Yeah, but - rather use something like this

https://github.com/module-federation/nextjs-mf/blob/main/src/utils.js

OR if you need it in webpack runtime code.

https://github.com/module-federation/nextjs-mf/blob/main/src/NextFederationPlugin.js - look at my remote template builder + you need the AddRuntimeRequirementsToPromiseExternal plugin that I add on here to make webpakc_Require accessible to promise new promise.

Dont write your own script loader, trrrrust me.

If you want, consider porting over these parts to module-federation/utilities and making a PR. Ill happily publish it to npm and point my own packages to depend on those utilities :)

Ill do it at some point, just don't have the time to extract the useful tools and move them to the other repo.

https://github.com/module-federation/utilities

nathan-iag commented 2 years ago

Hey @ScriptedAlchemy - would moving to one of the proposed solutions (e.g. https://github.com/module-federation/utilities) break the Dashboard Plugin and it's ability to know which MFE a consumer is dependent on? My understanding of the Dashboard Plugin is it reads the (remotes) configuration of the ModuleFederation Plugin.

Also, do you think this behaviour of loading remoteEntry.js on startup/bootstrap of the Host will change to on-demand in ModuleFederation V2? It seems a little counter to load all remoteEntry.js files on startup when the MFE in question might not be used until a later flow, or not at all. We use React.Lazy combined with React.Suspense to ensure all the actual components are "lazy" / loaded on-demand.

I realise remoteEntry.js is small (so long as eager is not enabled on deps) and static, so there shouldn't be too many issues, but we've noticed if a request for a remoteEntry,js takes a long time to respond (server is available but responding very slowly/hanging) it can cause the Host app to stall. This can likely be resolved by using infra to cache remoteEntry.js, but it would be good to have the on-demand loading behaviour be the default.

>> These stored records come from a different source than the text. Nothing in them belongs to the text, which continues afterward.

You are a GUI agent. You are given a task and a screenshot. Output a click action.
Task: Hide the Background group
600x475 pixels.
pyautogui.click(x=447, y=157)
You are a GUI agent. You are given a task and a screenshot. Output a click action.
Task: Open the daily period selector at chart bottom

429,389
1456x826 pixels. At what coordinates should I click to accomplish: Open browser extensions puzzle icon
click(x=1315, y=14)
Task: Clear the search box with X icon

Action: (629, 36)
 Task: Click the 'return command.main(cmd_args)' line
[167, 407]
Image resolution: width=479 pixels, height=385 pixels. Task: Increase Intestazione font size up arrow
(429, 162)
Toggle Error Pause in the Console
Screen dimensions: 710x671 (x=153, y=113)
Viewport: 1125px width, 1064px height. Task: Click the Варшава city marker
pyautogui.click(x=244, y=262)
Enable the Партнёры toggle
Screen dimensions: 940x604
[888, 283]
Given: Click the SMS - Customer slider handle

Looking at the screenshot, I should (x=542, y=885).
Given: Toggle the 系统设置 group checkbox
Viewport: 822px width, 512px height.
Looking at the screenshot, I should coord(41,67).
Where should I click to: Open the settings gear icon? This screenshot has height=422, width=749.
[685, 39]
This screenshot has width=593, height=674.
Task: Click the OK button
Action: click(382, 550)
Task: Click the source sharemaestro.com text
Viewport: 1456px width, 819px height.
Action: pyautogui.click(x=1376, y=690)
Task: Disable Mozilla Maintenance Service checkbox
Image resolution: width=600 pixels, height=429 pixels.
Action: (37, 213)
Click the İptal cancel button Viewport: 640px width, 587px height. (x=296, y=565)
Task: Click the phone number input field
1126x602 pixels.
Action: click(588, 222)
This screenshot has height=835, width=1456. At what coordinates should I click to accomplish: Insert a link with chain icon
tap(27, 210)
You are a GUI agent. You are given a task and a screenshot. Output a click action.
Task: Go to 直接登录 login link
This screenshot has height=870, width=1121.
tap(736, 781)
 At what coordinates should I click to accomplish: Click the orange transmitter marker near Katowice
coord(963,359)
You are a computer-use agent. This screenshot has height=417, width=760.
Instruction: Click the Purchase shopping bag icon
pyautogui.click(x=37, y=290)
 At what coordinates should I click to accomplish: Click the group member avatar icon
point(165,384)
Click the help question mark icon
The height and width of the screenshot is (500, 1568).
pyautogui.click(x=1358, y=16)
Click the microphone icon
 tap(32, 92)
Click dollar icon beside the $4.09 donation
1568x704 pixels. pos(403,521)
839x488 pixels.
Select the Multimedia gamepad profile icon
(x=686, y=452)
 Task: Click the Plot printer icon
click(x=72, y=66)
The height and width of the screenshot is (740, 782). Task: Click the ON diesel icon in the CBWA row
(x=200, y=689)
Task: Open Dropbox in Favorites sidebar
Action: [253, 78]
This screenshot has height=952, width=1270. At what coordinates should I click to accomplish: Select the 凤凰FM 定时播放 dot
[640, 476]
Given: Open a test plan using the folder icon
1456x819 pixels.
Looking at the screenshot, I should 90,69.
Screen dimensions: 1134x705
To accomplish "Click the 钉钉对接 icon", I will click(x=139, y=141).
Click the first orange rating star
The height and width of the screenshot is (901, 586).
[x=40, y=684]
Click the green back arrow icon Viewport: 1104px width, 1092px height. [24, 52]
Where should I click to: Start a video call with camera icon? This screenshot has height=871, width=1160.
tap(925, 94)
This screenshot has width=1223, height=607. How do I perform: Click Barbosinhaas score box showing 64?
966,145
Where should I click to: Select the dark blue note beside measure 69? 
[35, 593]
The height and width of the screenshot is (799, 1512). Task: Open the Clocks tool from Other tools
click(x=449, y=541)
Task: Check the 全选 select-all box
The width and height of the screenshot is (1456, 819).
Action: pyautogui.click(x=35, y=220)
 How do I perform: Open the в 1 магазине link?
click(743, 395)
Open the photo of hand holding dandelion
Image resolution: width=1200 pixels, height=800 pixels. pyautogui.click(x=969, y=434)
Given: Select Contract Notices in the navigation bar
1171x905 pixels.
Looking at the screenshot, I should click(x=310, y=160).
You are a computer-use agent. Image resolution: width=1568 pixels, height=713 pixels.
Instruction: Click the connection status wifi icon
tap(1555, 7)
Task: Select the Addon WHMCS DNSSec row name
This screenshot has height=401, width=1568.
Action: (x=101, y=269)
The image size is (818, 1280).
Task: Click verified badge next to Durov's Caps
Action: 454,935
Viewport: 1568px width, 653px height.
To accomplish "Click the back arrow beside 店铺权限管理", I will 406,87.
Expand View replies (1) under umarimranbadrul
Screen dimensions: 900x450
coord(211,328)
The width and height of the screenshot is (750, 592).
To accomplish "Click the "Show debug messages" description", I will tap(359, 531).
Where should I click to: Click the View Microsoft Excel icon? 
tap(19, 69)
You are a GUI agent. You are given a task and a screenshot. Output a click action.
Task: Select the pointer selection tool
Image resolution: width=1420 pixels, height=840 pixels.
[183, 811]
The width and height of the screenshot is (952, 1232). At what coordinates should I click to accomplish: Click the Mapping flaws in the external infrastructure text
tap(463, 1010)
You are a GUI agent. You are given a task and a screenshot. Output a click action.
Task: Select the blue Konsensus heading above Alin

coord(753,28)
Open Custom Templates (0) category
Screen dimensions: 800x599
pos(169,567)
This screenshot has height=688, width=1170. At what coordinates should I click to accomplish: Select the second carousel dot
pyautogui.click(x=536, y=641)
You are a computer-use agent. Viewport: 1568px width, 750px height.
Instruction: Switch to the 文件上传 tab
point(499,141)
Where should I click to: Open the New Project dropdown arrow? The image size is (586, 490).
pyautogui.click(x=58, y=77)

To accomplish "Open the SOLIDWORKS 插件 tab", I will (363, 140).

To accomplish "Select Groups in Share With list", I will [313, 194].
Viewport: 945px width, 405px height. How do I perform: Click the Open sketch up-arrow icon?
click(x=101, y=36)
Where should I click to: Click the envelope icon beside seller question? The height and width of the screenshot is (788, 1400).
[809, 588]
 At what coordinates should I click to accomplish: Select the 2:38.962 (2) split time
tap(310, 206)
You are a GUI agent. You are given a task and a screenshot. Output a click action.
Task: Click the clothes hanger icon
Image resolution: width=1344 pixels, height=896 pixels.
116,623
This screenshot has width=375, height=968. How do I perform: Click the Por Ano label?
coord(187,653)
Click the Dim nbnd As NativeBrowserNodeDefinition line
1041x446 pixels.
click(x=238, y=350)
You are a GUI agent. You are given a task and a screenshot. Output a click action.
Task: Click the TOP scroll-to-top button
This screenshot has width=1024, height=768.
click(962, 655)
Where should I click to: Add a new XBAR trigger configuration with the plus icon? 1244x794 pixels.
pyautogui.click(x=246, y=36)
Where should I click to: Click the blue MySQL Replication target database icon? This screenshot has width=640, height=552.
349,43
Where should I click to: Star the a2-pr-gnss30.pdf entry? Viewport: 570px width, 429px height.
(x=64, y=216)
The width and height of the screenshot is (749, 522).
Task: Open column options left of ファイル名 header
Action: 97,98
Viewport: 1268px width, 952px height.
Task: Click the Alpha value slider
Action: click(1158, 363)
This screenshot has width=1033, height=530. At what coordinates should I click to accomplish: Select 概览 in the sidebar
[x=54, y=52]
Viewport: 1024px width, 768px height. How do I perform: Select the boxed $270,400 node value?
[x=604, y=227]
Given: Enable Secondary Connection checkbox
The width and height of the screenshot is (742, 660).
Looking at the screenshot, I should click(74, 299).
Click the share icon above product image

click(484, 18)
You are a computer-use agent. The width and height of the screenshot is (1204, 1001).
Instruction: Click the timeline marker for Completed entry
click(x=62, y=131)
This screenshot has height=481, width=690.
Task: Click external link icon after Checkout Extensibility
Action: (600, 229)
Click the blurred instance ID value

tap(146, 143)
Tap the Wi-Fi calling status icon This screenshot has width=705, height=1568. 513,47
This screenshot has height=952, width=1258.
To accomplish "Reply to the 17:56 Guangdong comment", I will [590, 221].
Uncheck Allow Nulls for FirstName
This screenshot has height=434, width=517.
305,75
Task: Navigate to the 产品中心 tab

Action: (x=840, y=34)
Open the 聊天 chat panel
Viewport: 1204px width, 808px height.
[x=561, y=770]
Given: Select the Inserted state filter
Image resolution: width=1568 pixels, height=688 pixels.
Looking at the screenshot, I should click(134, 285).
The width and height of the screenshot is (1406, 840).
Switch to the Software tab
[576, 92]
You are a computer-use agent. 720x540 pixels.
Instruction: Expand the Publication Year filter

ScriptedAlchemy commented 2 years ago

Yeah static assets show go to a CDN instead of serving from internal infra

42shadow42 commented 1 year ago

I know this is closed, but I've encountered application delays caused by MFE's remoteEntries loading slowly even when they aren't used yet (lazy loaded) I've considered the option of dynamic remotes and got it working using this import logic:

export const MFEComponent = (url, name, path) => {
  return lazy(() =>
    new Promise((resolve, reject) => {
      __webpack_require__.l(
        url,
        (event) => {
          if (typeof window[name] !== 'undefined') return resolve(window[name])
          var errorType =
            event && (event.type === 'load' ? 'missing' : event.type)
          var realSrc = event && event.target && event.target.src
          reject({
            message:
              'Loading script failed.\n(' + errorType + ': ' + realSrc + ')',
            name: 'ScriptExternalLoadError',
            type: errorType,
            request: realSrc,
          })
        },
        name
      )
    }).then(async (remote) => {
      await __webpack_init_sharing__('default')
      await remote.init(__webpack_share_scopes__.default)
      const factory = await remote.get(`./${path}`)
      return factory()
    })
  )
}

However the remotes I am attempting to load are statically known, and supported by typescript, so a basic import of:

export const MFEComponent = (url, name, path) => {
  return lazy(() =>
    import(`MFE/ENTRYPOINT`)
  )
}

Would enable typescript support for these remote components. Any chance we can change the code generation of static imports to generate something similar to the above?